The Chinese government has responded by defining a new illness called big city disease, which supposedly afflicts major urban centres that have attracted too many uneducated immigrants. The Alphabet China cities of the PRD, the YRD and JJJ are apparently the only places afflicted; the sprawling southwestern metropolises of Chongqing and Chengdu are seemingly immune. In reality, ‘big city disease’ is simply an excuse for putting a cordon sanitaire around Alphabet China. The idea is to drive average living standards up by driving poor people out.

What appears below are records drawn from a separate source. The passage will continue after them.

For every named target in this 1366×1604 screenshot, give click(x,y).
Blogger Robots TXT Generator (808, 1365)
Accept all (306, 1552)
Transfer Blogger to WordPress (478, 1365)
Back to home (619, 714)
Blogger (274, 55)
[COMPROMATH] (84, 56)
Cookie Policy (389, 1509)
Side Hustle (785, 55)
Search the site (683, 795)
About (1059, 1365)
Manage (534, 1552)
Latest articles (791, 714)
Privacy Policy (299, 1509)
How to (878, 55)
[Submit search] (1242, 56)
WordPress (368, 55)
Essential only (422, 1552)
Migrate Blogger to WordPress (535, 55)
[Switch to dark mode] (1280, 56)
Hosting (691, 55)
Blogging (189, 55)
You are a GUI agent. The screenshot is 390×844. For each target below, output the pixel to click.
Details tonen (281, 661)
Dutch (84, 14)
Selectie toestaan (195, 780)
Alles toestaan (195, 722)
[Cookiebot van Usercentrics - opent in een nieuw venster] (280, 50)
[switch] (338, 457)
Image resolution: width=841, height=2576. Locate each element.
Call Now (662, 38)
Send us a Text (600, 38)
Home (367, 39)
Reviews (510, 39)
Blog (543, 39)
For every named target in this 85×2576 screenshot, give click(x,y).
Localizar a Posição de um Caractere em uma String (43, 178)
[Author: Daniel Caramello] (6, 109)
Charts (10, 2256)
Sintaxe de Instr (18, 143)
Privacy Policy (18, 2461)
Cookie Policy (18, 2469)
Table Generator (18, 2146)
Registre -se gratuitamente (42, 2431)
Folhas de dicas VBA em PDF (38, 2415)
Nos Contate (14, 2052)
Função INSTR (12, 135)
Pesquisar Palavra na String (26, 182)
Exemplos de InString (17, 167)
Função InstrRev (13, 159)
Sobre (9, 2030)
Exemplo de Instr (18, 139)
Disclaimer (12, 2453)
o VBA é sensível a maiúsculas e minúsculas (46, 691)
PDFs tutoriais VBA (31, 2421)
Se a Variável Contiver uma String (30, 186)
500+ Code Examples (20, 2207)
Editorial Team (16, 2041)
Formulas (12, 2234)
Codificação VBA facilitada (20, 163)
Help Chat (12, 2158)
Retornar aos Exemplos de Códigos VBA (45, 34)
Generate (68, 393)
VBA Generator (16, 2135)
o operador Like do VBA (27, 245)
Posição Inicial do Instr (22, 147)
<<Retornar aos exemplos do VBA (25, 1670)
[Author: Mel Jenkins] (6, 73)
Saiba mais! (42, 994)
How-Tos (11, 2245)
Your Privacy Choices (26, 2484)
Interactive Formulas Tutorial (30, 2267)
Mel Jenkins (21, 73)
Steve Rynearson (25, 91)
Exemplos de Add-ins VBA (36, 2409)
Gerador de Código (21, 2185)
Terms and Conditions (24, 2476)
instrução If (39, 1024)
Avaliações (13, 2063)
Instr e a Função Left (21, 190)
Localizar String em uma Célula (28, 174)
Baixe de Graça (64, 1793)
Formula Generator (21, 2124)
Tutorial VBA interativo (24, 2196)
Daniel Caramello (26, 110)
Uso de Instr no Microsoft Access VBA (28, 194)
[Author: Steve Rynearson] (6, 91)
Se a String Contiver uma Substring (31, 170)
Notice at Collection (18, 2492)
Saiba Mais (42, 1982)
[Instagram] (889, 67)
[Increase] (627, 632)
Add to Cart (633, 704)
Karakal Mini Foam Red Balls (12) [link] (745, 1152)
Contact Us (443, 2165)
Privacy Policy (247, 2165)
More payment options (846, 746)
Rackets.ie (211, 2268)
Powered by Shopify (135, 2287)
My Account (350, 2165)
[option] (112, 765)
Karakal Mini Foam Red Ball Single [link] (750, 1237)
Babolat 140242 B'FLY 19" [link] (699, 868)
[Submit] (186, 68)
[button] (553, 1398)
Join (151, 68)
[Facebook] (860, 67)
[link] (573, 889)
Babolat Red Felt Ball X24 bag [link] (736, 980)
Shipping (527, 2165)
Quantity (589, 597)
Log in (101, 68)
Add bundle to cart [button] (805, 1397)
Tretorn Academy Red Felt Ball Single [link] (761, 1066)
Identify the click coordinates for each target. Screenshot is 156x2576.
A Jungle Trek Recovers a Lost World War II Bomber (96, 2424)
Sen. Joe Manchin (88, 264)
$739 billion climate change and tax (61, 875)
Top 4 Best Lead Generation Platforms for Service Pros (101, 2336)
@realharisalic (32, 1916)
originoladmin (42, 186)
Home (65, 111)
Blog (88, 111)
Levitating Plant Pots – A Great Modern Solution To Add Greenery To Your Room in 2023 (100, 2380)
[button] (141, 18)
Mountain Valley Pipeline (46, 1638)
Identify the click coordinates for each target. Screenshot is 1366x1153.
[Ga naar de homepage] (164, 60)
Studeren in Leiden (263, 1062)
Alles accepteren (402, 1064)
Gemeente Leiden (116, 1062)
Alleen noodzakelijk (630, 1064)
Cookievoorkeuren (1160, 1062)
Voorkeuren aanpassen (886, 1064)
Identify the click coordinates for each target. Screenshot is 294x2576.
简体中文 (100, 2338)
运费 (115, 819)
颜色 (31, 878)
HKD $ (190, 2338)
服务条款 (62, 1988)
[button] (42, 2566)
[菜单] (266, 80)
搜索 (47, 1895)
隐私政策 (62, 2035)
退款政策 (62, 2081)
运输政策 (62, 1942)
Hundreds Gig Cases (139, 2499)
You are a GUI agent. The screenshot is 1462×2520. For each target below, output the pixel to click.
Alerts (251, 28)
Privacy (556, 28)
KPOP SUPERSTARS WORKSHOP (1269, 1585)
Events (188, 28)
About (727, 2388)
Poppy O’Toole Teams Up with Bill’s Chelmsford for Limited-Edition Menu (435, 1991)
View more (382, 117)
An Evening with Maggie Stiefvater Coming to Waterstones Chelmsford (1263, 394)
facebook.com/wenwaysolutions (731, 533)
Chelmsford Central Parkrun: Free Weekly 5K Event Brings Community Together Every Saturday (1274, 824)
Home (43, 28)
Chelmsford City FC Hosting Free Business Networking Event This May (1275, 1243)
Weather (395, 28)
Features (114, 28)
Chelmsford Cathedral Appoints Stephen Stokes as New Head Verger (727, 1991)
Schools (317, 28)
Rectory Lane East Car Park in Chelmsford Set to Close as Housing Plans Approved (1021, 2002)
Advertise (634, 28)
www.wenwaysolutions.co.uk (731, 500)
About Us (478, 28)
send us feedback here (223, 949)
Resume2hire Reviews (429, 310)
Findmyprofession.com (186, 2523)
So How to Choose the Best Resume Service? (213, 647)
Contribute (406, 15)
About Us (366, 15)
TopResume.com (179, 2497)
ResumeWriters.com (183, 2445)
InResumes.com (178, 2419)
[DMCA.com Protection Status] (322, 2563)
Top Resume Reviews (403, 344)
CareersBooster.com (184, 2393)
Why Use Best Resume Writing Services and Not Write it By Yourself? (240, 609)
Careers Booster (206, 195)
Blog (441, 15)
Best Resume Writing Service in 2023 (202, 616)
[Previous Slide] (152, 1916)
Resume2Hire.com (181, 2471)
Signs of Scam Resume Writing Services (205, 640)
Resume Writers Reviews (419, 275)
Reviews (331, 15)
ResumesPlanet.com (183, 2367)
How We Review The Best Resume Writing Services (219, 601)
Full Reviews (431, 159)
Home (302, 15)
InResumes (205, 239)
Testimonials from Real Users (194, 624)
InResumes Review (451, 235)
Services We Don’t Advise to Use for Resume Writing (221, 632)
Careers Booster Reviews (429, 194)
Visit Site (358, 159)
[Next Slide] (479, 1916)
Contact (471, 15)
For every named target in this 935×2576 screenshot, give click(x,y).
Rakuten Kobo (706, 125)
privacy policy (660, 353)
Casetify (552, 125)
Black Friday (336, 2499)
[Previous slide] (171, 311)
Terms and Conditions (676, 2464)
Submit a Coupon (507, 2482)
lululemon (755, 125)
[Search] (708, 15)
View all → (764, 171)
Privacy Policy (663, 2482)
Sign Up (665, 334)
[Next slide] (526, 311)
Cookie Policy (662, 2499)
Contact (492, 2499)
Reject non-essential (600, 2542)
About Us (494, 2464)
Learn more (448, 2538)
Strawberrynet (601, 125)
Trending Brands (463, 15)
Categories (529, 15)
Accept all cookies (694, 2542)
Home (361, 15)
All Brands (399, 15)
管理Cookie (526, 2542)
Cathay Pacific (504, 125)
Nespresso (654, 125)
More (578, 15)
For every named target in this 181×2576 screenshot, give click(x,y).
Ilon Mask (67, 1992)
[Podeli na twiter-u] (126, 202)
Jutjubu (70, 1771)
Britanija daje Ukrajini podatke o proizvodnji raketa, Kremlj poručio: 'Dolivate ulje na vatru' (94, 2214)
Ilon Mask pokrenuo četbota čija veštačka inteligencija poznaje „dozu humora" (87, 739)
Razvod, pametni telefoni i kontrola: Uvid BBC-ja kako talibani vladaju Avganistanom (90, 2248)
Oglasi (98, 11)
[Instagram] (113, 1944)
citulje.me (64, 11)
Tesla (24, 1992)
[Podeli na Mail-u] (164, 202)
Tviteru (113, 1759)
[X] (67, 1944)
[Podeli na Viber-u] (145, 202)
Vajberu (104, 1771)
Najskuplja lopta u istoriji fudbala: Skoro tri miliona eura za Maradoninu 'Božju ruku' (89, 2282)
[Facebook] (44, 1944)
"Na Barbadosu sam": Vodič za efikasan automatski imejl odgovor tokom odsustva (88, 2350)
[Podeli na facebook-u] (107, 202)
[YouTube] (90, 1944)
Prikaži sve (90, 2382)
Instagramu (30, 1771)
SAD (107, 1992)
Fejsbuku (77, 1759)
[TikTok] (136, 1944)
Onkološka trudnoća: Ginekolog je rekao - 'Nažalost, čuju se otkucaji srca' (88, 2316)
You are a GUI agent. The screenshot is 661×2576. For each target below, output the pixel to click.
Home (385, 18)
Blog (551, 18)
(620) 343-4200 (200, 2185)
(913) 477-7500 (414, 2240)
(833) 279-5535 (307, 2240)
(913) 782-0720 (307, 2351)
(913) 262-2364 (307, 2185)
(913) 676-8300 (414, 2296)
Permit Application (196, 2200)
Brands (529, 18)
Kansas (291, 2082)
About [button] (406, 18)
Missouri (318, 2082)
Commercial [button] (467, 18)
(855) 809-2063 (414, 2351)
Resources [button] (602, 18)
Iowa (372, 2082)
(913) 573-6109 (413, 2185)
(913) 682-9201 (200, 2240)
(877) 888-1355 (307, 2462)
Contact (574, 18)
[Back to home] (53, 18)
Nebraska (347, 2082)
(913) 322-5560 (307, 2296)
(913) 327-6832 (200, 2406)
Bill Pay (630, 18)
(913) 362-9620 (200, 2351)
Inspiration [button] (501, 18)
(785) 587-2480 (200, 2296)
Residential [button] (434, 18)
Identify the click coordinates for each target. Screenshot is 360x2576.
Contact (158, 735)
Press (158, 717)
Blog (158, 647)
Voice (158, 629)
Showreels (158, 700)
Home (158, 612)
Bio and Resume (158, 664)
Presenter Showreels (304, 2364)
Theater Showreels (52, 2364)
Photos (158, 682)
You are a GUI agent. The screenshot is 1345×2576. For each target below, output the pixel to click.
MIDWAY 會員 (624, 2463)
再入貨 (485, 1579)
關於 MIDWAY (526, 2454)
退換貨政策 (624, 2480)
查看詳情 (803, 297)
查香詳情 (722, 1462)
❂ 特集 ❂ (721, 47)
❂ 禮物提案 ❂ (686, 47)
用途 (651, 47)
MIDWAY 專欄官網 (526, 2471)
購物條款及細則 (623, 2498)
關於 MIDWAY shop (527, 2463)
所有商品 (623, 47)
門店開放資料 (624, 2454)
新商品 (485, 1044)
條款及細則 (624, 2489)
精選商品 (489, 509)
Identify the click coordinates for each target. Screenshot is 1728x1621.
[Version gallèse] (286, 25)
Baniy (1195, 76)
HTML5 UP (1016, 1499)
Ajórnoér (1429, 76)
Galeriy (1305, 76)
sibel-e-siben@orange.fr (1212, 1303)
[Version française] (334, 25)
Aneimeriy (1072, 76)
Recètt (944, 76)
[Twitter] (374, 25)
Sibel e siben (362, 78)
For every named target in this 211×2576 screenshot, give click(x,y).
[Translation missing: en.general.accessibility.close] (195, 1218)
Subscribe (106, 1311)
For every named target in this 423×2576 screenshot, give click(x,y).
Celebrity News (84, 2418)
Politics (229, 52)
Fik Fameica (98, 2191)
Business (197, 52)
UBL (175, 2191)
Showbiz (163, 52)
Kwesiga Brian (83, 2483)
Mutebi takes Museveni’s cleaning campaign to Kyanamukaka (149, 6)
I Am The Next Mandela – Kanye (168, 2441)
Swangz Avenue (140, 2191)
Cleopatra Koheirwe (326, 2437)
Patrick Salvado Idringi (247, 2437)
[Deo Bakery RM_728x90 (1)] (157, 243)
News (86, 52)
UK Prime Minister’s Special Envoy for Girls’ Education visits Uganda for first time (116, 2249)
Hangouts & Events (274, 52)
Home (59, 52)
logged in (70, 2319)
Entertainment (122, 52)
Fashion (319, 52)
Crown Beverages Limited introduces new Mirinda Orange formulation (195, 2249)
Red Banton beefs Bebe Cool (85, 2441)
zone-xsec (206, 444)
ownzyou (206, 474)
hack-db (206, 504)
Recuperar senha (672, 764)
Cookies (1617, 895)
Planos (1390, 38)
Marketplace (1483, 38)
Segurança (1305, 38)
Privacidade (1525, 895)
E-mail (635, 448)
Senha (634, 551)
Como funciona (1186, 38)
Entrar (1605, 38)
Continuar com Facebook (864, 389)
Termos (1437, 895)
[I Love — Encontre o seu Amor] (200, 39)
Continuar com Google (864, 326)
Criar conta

To be fair, some Western cities have done this as well, although not as a matter of national policy. Some London councils meet their public housing commitments by relocating people far outside the capital, and of course entire social classes are priced out of places like San Francisco and New York’s Manhattan. But China’s walled garden strategy for the PRD, the YRD and JJJ operates on a massively different scale, attempting to create country-sized areas of more than 100 million people that can develop into high-income areas, leaving the rest of the country behind. Given the enormous coercive powers of the Chinese government, the strategy just might work.

Associate Professor Salvatore Babones is based at the University of Sydney and is the author of American Tianxia: Chinese Money, American Power, and the End of History (Policy Press, 2017).